=== DATA TO USE ===

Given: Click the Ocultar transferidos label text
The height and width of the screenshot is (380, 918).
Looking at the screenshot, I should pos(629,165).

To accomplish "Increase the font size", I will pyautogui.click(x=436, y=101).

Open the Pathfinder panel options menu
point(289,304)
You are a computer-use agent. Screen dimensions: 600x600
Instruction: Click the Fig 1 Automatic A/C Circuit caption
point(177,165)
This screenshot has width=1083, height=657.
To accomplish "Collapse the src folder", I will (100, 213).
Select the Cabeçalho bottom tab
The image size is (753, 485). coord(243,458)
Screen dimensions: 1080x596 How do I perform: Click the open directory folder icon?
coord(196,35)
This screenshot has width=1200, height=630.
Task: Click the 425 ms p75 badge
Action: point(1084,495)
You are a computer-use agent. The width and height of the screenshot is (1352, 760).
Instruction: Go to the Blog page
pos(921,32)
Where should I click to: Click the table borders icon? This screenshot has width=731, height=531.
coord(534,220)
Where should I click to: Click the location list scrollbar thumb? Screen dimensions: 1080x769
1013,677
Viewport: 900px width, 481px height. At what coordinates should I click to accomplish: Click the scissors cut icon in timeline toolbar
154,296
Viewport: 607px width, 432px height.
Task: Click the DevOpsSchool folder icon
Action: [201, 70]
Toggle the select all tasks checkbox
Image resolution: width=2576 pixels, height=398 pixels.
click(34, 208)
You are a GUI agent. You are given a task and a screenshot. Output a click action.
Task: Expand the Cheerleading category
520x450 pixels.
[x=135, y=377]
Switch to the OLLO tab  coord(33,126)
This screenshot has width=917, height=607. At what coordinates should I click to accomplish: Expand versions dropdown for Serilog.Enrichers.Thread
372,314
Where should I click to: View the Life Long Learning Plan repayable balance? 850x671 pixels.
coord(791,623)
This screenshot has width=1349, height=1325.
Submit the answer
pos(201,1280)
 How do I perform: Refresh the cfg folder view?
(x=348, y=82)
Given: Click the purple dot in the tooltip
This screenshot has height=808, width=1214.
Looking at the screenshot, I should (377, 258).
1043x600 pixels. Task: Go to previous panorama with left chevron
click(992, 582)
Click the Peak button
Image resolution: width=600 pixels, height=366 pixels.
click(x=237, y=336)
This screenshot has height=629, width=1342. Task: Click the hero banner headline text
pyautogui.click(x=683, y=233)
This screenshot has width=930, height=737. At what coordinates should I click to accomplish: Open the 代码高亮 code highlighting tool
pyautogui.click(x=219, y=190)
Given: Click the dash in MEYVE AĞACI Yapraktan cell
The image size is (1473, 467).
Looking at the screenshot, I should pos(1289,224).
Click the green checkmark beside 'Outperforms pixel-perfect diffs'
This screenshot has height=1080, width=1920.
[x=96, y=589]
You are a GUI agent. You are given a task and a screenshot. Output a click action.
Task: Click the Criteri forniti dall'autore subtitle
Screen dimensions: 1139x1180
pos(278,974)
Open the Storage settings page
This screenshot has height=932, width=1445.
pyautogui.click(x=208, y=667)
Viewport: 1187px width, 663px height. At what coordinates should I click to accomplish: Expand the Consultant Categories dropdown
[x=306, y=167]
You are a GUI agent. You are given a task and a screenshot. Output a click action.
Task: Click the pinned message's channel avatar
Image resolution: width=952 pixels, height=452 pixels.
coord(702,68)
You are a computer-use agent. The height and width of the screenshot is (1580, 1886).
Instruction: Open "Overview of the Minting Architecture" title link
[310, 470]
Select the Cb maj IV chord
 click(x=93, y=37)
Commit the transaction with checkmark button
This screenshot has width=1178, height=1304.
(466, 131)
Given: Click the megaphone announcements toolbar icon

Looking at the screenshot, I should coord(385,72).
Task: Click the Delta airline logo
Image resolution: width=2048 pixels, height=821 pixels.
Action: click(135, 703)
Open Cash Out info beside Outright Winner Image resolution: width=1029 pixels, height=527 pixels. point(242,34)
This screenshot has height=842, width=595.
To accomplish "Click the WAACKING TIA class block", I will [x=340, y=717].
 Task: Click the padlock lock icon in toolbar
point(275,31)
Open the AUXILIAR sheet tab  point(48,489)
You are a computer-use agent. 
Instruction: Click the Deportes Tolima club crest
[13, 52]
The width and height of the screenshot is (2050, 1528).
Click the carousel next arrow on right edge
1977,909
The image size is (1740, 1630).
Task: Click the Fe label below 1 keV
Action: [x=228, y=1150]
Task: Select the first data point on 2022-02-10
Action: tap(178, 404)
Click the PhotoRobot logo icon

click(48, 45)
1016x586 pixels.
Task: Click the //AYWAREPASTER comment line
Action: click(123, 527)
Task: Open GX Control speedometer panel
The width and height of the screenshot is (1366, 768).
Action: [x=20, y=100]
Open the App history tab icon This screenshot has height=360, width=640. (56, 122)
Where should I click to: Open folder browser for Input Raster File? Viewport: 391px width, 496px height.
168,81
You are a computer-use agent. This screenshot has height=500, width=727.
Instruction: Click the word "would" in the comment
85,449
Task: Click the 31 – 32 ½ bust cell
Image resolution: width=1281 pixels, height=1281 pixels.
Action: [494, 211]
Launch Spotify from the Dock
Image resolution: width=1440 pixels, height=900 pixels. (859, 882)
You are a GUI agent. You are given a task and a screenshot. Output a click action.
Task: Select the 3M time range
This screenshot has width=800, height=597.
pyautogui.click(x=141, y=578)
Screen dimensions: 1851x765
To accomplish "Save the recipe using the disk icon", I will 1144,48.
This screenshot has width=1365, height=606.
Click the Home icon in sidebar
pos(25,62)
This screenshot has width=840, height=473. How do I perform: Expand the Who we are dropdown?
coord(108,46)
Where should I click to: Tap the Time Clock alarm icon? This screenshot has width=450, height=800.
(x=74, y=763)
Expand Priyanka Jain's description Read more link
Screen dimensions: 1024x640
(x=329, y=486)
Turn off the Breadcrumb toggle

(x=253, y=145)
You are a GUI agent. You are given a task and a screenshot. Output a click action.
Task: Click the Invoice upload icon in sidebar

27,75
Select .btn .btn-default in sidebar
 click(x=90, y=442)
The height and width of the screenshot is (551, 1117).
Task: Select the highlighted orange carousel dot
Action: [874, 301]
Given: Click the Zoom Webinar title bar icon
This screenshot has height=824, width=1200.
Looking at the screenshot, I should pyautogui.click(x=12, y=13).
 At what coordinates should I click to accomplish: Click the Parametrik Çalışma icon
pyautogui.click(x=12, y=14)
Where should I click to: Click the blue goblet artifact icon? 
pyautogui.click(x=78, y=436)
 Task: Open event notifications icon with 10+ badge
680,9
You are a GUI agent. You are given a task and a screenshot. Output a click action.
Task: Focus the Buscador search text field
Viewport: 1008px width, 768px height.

===

__YOUR OBJECTIVE__. All of the records need to be returned exactly as they are.

__THE COMPLETED TASK__.
Given: Click the Ocultar transferidos label text
The height and width of the screenshot is (380, 918).
Looking at the screenshot, I should pos(629,165).

To accomplish "Increase the font size", I will pyautogui.click(x=436, y=101).

Open the Pathfinder panel options menu
point(289,304)
You are a computer-use agent. Screen dimensions: 600x600
Instruction: Click the Fig 1 Automatic A/C Circuit caption
point(177,165)
This screenshot has width=1083, height=657.
To accomplish "Collapse the src folder", I will (100, 213).
Select the Cabeçalho bottom tab
The image size is (753, 485). coord(243,458)
Screen dimensions: 1080x596 How do I perform: Click the open directory folder icon?
coord(196,35)
This screenshot has width=1200, height=630.
Task: Click the 425 ms p75 badge
Action: point(1084,495)
You are a computer-use agent. The width and height of the screenshot is (1352, 760).
Instruction: Go to the Blog page
pos(921,32)
Where should I click to: Click the table borders icon? This screenshot has width=731, height=531.
coord(534,220)
Where should I click to: Click the location list scrollbar thumb? Screen dimensions: 1080x769
1013,677
Viewport: 900px width, 481px height. At what coordinates should I click to accomplish: Click the scissors cut icon in timeline toolbar
154,296
Viewport: 607px width, 432px height.
Task: Click the DevOpsSchool folder icon
Action: [201, 70]
Toggle the select all tasks checkbox
Image resolution: width=2576 pixels, height=398 pixels.
click(34, 208)
You are a GUI agent. You are given a task and a screenshot. Output a click action.
Task: Expand the Cheerleading category
520x450 pixels.
[x=135, y=377]
Switch to the OLLO tab  coord(33,126)
This screenshot has width=917, height=607. At what coordinates should I click to accomplish: Expand versions dropdown for Serilog.Enrichers.Thread
372,314
Where should I click to: View the Life Long Learning Plan repayable balance? 850x671 pixels.
coord(791,623)
This screenshot has width=1349, height=1325.
Submit the answer
pos(201,1280)
 How do I perform: Refresh the cfg folder view?
(x=348, y=82)
Given: Click the purple dot in the tooltip
This screenshot has height=808, width=1214.
Looking at the screenshot, I should (377, 258).
1043x600 pixels. Task: Go to previous panorama with left chevron
click(992, 582)
Click the Peak button
Image resolution: width=600 pixels, height=366 pixels.
click(x=237, y=336)
This screenshot has height=629, width=1342. Task: Click the hero banner headline text
pyautogui.click(x=683, y=233)
This screenshot has width=930, height=737. At what coordinates should I click to accomplish: Open the 代码高亮 code highlighting tool
pyautogui.click(x=219, y=190)
Given: Click the dash in MEYVE AĞACI Yapraktan cell
The image size is (1473, 467).
Looking at the screenshot, I should pos(1289,224).
Click the green checkmark beside 'Outperforms pixel-perfect diffs'
This screenshot has height=1080, width=1920.
[x=96, y=589]
You are a GUI agent. You are given a task and a screenshot. Output a click action.
Task: Click the Criteri forniti dall'autore subtitle
Screen dimensions: 1139x1180
pos(278,974)
Open the Storage settings page
This screenshot has height=932, width=1445.
pyautogui.click(x=208, y=667)
Viewport: 1187px width, 663px height. At what coordinates should I click to accomplish: Expand the Consultant Categories dropdown
[x=306, y=167]
You are a GUI agent. You are given a task and a screenshot. Output a click action.
Task: Click the pinned message's channel avatar
Image resolution: width=952 pixels, height=452 pixels.
coord(702,68)
You are a computer-use agent. The height and width of the screenshot is (1580, 1886).
Instruction: Open "Overview of the Minting Architecture" title link
[310, 470]
Select the Cb maj IV chord
 click(x=93, y=37)
Commit the transaction with checkmark button
This screenshot has width=1178, height=1304.
(466, 131)
Given: Click the megaphone announcements toolbar icon

Looking at the screenshot, I should coord(385,72).
Task: Click the Delta airline logo
Image resolution: width=2048 pixels, height=821 pixels.
Action: click(135, 703)
Open Cash Out info beside Outright Winner Image resolution: width=1029 pixels, height=527 pixels. point(242,34)
This screenshot has height=842, width=595.
To accomplish "Click the WAACKING TIA class block", I will [x=340, y=717].
 Task: Click the padlock lock icon in toolbar
point(275,31)
Open the AUXILIAR sheet tab  point(48,489)
You are a computer-use agent. 
Instruction: Click the Deportes Tolima club crest
[13, 52]
The width and height of the screenshot is (2050, 1528).
Click the carousel next arrow on right edge
1977,909
The image size is (1740, 1630).
Task: Click the Fe label below 1 keV
Action: [x=228, y=1150]
Task: Select the first data point on 2022-02-10
Action: tap(178, 404)
Click the PhotoRobot logo icon

click(48, 45)
1016x586 pixels.
Task: Click the //AYWAREPASTER comment line
Action: click(123, 527)
Task: Open GX Control speedometer panel
The width and height of the screenshot is (1366, 768).
Action: [x=20, y=100]
Open the App history tab icon This screenshot has height=360, width=640. (56, 122)
Where should I click to: Open folder browser for Input Raster File? Viewport: 391px width, 496px height.
168,81
You are a computer-use agent. This screenshot has height=500, width=727.
Instruction: Click the word "would" in the comment
85,449
Task: Click the 31 – 32 ½ bust cell
Image resolution: width=1281 pixels, height=1281 pixels.
Action: [494, 211]
Launch Spotify from the Dock
Image resolution: width=1440 pixels, height=900 pixels. (859, 882)
You are a GUI agent. You are given a task and a screenshot. Output a click action.
Task: Select the 3M time range
This screenshot has width=800, height=597.
pyautogui.click(x=141, y=578)
Screen dimensions: 1851x765
To accomplish "Save the recipe using the disk icon", I will 1144,48.
This screenshot has width=1365, height=606.
Click the Home icon in sidebar
pos(25,62)
This screenshot has width=840, height=473. How do I perform: Expand the Who we are dropdown?
coord(108,46)
Where should I click to: Tap the Time Clock alarm icon? This screenshot has width=450, height=800.
(x=74, y=763)
Expand Priyanka Jain's description Read more link
Screen dimensions: 1024x640
(x=329, y=486)
Turn off the Breadcrumb toggle

(x=253, y=145)
You are a GUI agent. You are given a task and a screenshot. Output a click action.
Task: Click the Invoice upload icon in sidebar

27,75
Select .btn .btn-default in sidebar
 click(x=90, y=442)
The height and width of the screenshot is (551, 1117).
Task: Select the highlighted orange carousel dot
Action: [874, 301]
Given: Click the Zoom Webinar title bar icon
This screenshot has height=824, width=1200.
Looking at the screenshot, I should pyautogui.click(x=12, y=13).
 At what coordinates should I click to accomplish: Click the Parametrik Çalışma icon
pyautogui.click(x=12, y=14)
Where should I click to: Click the blue goblet artifact icon? 
pyautogui.click(x=78, y=436)
 Task: Open event notifications icon with 10+ badge
680,9
You are a GUI agent. You are given a task and a screenshot. Output a click action.
Task: Focus the Buscador search text field
Viewport: 1008px width, 768px height.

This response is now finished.